Task directions - Render each line of the material below as a numbered list, skipping blank lines and leaving out the pictures.

Record list -
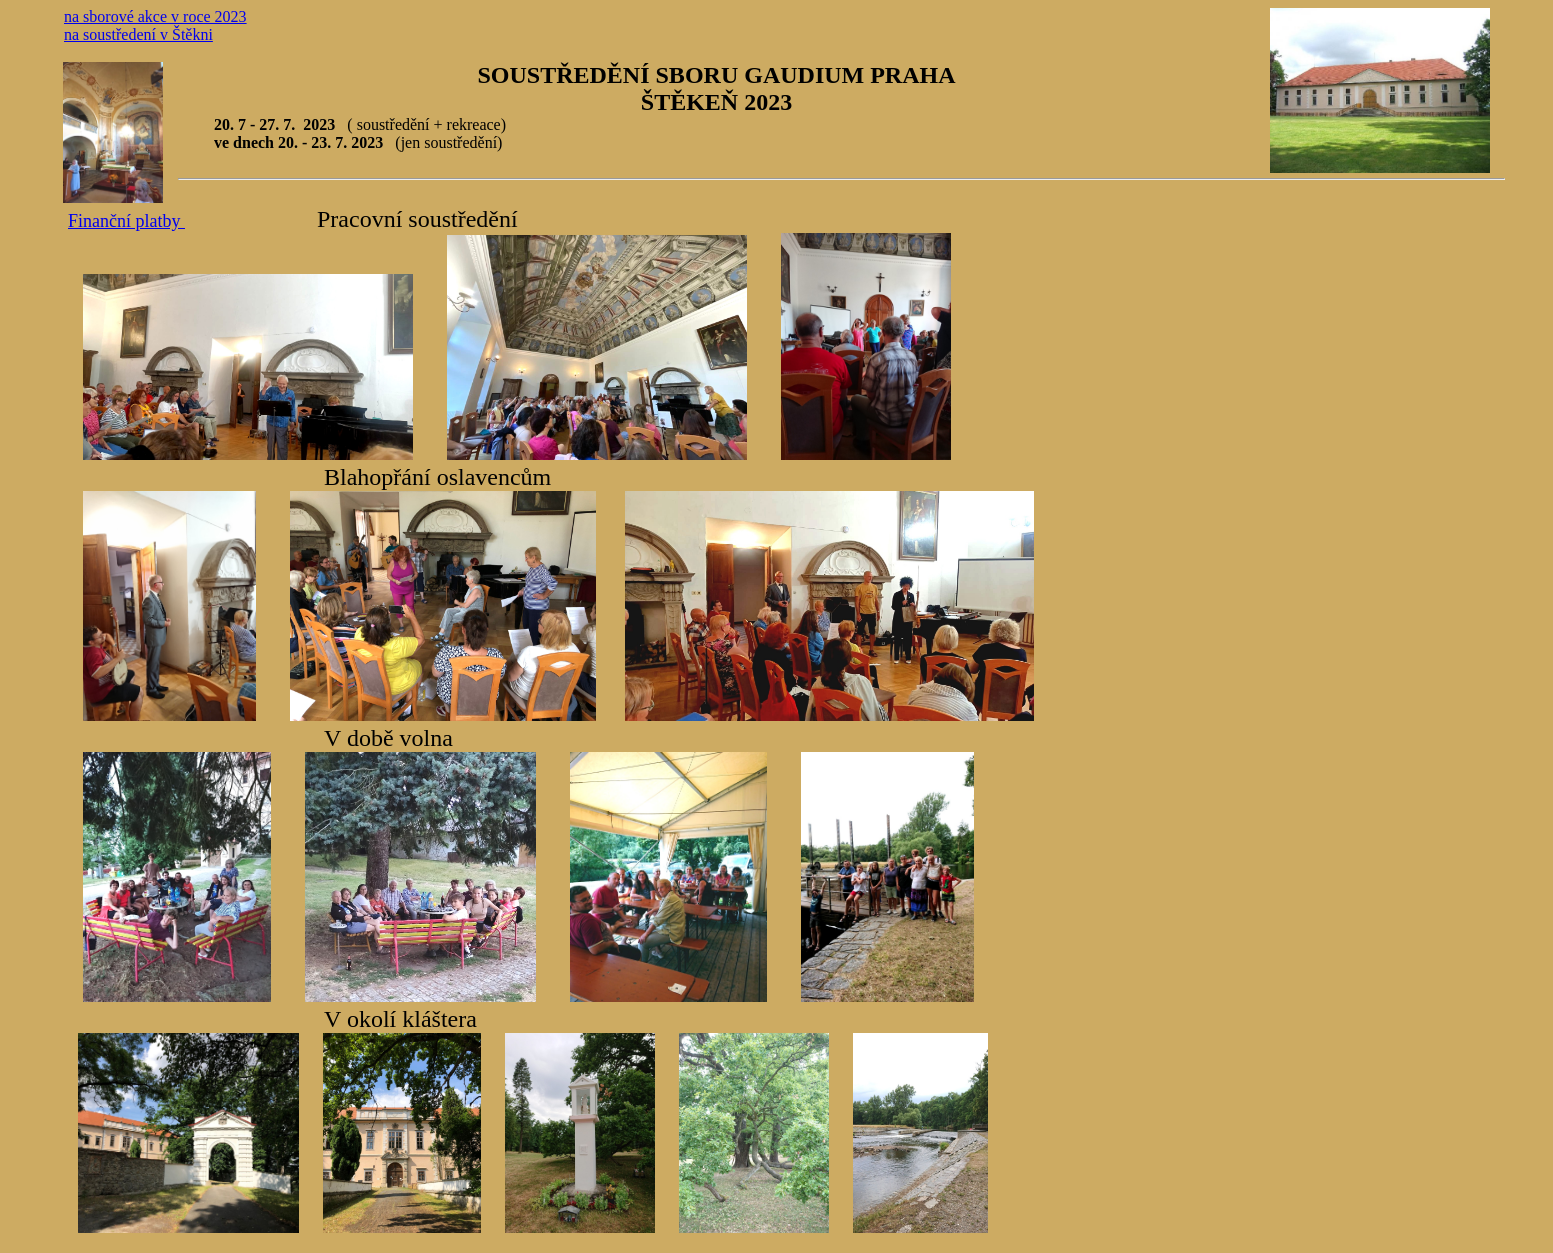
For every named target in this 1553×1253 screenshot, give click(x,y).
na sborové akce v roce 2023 (155, 16)
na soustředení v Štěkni (138, 34)
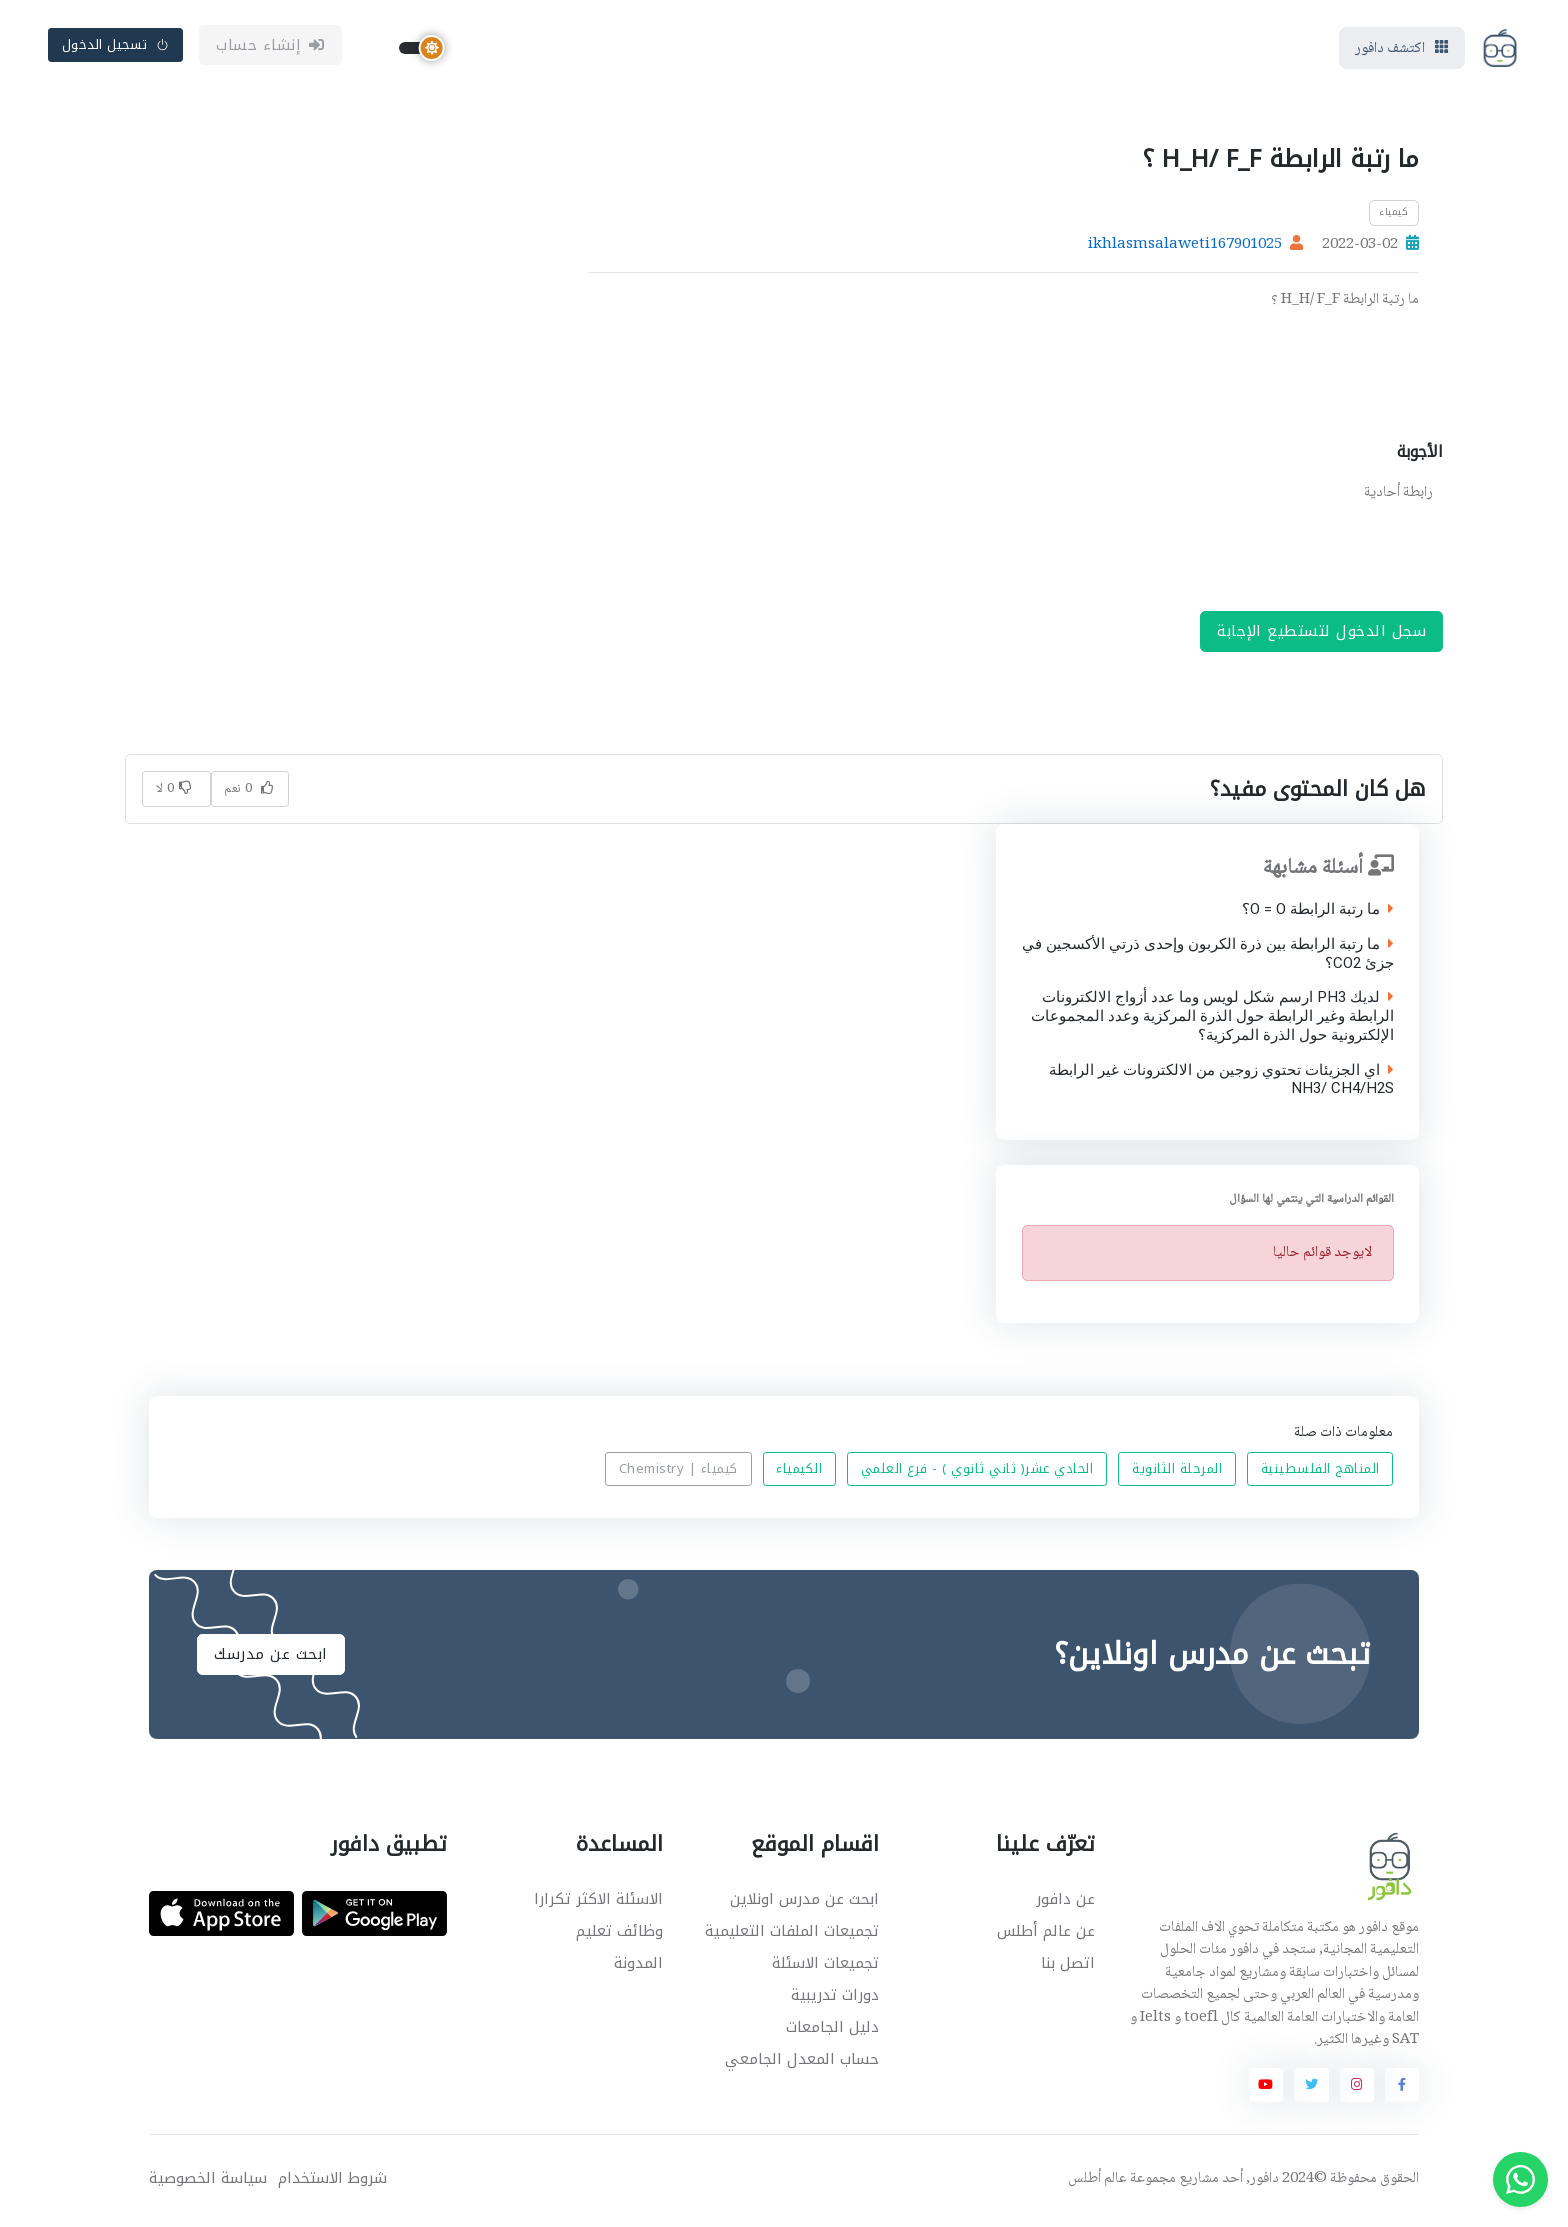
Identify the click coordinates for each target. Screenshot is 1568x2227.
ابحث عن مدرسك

Complete response -
1. For every named target in this 1553×1253 screenshot, give click(x,y).
2. na sborové akce v roce 2023 (155, 16)
3. na soustředení v Štěkni (138, 34)
4. Identify the click coordinates for each target. Screenshot is 1568x2227.
5. ابحث عن مدرسك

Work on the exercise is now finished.